• EXERCISE REQUIREMENTS
Retype the following lines word for word, keeping every character the same.

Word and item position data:
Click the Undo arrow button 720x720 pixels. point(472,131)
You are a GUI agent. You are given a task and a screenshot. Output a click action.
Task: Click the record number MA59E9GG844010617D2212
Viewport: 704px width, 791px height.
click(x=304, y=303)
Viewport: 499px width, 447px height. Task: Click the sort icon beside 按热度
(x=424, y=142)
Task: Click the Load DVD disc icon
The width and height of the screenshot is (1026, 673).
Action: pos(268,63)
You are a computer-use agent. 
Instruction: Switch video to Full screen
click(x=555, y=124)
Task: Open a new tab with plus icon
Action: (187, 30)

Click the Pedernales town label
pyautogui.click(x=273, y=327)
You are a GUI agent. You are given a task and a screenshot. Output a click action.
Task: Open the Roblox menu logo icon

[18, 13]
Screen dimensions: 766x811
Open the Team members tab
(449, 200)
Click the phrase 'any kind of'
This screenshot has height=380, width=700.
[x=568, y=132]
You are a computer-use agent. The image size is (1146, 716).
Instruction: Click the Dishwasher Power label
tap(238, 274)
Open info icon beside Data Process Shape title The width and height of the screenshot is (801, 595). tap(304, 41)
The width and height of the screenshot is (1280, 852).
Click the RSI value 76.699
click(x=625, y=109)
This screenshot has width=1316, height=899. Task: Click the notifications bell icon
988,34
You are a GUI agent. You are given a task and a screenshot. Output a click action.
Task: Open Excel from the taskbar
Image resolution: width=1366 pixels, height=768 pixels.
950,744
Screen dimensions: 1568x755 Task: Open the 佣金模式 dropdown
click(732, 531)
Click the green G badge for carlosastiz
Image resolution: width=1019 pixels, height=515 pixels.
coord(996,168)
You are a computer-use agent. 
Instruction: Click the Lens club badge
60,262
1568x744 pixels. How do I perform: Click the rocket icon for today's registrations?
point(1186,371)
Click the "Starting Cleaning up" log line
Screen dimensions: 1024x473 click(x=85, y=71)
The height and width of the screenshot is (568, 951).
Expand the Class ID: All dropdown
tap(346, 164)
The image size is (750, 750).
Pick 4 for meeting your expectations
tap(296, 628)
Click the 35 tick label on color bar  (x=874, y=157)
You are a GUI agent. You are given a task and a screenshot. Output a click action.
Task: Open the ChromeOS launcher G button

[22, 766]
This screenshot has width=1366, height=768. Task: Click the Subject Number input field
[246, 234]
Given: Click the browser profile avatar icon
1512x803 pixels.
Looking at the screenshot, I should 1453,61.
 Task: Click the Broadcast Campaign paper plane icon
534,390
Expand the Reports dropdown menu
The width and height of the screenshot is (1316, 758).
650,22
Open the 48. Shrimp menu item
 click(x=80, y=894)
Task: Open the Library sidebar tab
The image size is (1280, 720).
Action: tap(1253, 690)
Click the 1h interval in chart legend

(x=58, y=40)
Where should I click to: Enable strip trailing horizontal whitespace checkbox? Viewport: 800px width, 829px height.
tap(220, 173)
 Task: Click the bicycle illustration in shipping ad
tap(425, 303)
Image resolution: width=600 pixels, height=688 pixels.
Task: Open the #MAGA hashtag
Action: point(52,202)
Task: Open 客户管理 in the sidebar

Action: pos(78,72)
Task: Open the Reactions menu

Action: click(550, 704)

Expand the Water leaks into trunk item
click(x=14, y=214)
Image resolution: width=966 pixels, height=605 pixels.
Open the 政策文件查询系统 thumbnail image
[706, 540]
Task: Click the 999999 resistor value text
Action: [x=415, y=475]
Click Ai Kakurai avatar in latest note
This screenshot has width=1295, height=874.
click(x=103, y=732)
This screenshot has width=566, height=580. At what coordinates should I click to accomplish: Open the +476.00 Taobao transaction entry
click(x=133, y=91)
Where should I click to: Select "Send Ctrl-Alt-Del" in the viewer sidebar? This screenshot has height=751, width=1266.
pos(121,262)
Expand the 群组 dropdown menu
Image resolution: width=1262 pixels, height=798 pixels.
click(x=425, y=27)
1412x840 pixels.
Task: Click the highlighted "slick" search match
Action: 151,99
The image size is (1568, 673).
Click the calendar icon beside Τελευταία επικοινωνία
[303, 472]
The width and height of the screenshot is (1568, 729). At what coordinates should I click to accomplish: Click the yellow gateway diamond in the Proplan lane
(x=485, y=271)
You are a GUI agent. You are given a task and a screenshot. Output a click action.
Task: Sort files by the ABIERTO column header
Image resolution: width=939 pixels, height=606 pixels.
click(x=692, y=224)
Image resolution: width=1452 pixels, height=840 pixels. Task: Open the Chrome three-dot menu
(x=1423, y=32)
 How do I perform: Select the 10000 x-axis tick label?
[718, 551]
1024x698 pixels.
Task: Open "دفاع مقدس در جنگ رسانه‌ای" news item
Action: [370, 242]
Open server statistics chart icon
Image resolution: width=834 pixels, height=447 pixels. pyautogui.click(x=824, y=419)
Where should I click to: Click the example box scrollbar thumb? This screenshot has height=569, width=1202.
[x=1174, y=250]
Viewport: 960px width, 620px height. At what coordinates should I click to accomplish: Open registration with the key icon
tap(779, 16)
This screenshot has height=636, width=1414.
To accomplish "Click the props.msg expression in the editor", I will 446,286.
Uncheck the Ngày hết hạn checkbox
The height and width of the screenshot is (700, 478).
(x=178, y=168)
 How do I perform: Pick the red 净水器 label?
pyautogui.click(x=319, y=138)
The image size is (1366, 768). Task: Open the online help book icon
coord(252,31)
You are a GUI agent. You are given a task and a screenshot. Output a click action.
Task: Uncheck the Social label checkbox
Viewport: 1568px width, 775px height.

• ANSWER TO THIS PROBLEM
Click the Undo arrow button 720x720 pixels. point(472,131)
You are a GUI agent. You are given a task and a screenshot. Output a click action.
Task: Click the record number MA59E9GG844010617D2212
Viewport: 704px width, 791px height.
click(x=304, y=303)
Viewport: 499px width, 447px height. Task: Click the sort icon beside 按热度
(x=424, y=142)
Task: Click the Load DVD disc icon
The width and height of the screenshot is (1026, 673).
Action: pos(268,63)
You are a computer-use agent. 
Instruction: Switch video to Full screen
click(x=555, y=124)
Task: Open a new tab with plus icon
Action: (187, 30)

Click the Pedernales town label
pyautogui.click(x=273, y=327)
You are a GUI agent. You are given a task and a screenshot. Output a click action.
Task: Open the Roblox menu logo icon

[18, 13]
Screen dimensions: 766x811
Open the Team members tab
(449, 200)
Click the phrase 'any kind of'
This screenshot has height=380, width=700.
[x=568, y=132]
You are a computer-use agent. The image size is (1146, 716).
Instruction: Click the Dishwasher Power label
tap(238, 274)
Open info icon beside Data Process Shape title The width and height of the screenshot is (801, 595). tap(304, 41)
The width and height of the screenshot is (1280, 852).
Click the RSI value 76.699
click(x=625, y=109)
This screenshot has width=1316, height=899. Task: Click the notifications bell icon
988,34
You are a GUI agent. You are given a task and a screenshot. Output a click action.
Task: Open Excel from the taskbar
Image resolution: width=1366 pixels, height=768 pixels.
950,744
Screen dimensions: 1568x755 Task: Open the 佣金模式 dropdown
click(732, 531)
Click the green G badge for carlosastiz
Image resolution: width=1019 pixels, height=515 pixels.
coord(996,168)
You are a computer-use agent. 
Instruction: Click the Lens club badge
60,262
1568x744 pixels. How do I perform: Click the rocket icon for today's registrations?
point(1186,371)
Click the "Starting Cleaning up" log line
Screen dimensions: 1024x473 click(x=85, y=71)
The height and width of the screenshot is (568, 951).
Expand the Class ID: All dropdown
tap(346, 164)
The image size is (750, 750).
Pick 4 for meeting your expectations
tap(296, 628)
Click the 35 tick label on color bar  (x=874, y=157)
You are a GUI agent. You are given a task and a screenshot. Output a click action.
Task: Open the ChromeOS launcher G button

[22, 766]
This screenshot has width=1366, height=768. Task: Click the Subject Number input field
[246, 234]
Given: Click the browser profile avatar icon
1512x803 pixels.
Looking at the screenshot, I should 1453,61.
 Task: Click the Broadcast Campaign paper plane icon
534,390
Expand the Reports dropdown menu
The width and height of the screenshot is (1316, 758).
650,22
Open the 48. Shrimp menu item
 click(x=80, y=894)
Task: Open the Library sidebar tab
The image size is (1280, 720).
Action: tap(1253, 690)
Click the 1h interval in chart legend

(x=58, y=40)
Where should I click to: Enable strip trailing horizontal whitespace checkbox? Viewport: 800px width, 829px height.
tap(220, 173)
 Task: Click the bicycle illustration in shipping ad
tap(425, 303)
Image resolution: width=600 pixels, height=688 pixels.
Task: Open the #MAGA hashtag
Action: point(52,202)
Task: Open 客户管理 in the sidebar

Action: pos(78,72)
Task: Open the Reactions menu

Action: click(550, 704)

Expand the Water leaks into trunk item
click(x=14, y=214)
Image resolution: width=966 pixels, height=605 pixels.
Open the 政策文件查询系统 thumbnail image
[706, 540]
Task: Click the 999999 resistor value text
Action: [x=415, y=475]
Click Ai Kakurai avatar in latest note
This screenshot has width=1295, height=874.
click(x=103, y=732)
This screenshot has width=566, height=580. At what coordinates should I click to accomplish: Open the +476.00 Taobao transaction entry
click(x=133, y=91)
Where should I click to: Select "Send Ctrl-Alt-Del" in the viewer sidebar? This screenshot has height=751, width=1266.
pos(121,262)
Expand the 群组 dropdown menu
Image resolution: width=1262 pixels, height=798 pixels.
click(x=425, y=27)
1412x840 pixels.
Task: Click the highlighted "slick" search match
Action: 151,99
The image size is (1568, 673).
Click the calendar icon beside Τελευταία επικοινωνία
[303, 472]
The width and height of the screenshot is (1568, 729). At what coordinates should I click to accomplish: Click the yellow gateway diamond in the Proplan lane
(x=485, y=271)
You are a GUI agent. You are given a task and a screenshot. Output a click action.
Task: Sort files by the ABIERTO column header
Image resolution: width=939 pixels, height=606 pixels.
click(x=692, y=224)
Image resolution: width=1452 pixels, height=840 pixels. Task: Open the Chrome three-dot menu
(x=1423, y=32)
 How do I perform: Select the 10000 x-axis tick label?
[718, 551]
1024x698 pixels.
Task: Open "دفاع مقدس در جنگ رسانه‌ای" news item
Action: [370, 242]
Open server statistics chart icon
Image resolution: width=834 pixels, height=447 pixels. pyautogui.click(x=824, y=419)
Where should I click to: Click the example box scrollbar thumb? This screenshot has height=569, width=1202.
[x=1174, y=250]
Viewport: 960px width, 620px height. At what coordinates should I click to accomplish: Open registration with the key icon
tap(779, 16)
This screenshot has height=636, width=1414.
To accomplish "Click the props.msg expression in the editor", I will 446,286.
Uncheck the Ngày hết hạn checkbox
The height and width of the screenshot is (700, 478).
(x=178, y=168)
 How do I perform: Pick the red 净水器 label?
pyautogui.click(x=319, y=138)
The image size is (1366, 768). Task: Open the online help book icon
coord(252,31)
You are a GUI agent. You are given a task and a screenshot. Output a click action.
Task: Uncheck the Social label checkbox
Viewport: 1568px width, 775px height.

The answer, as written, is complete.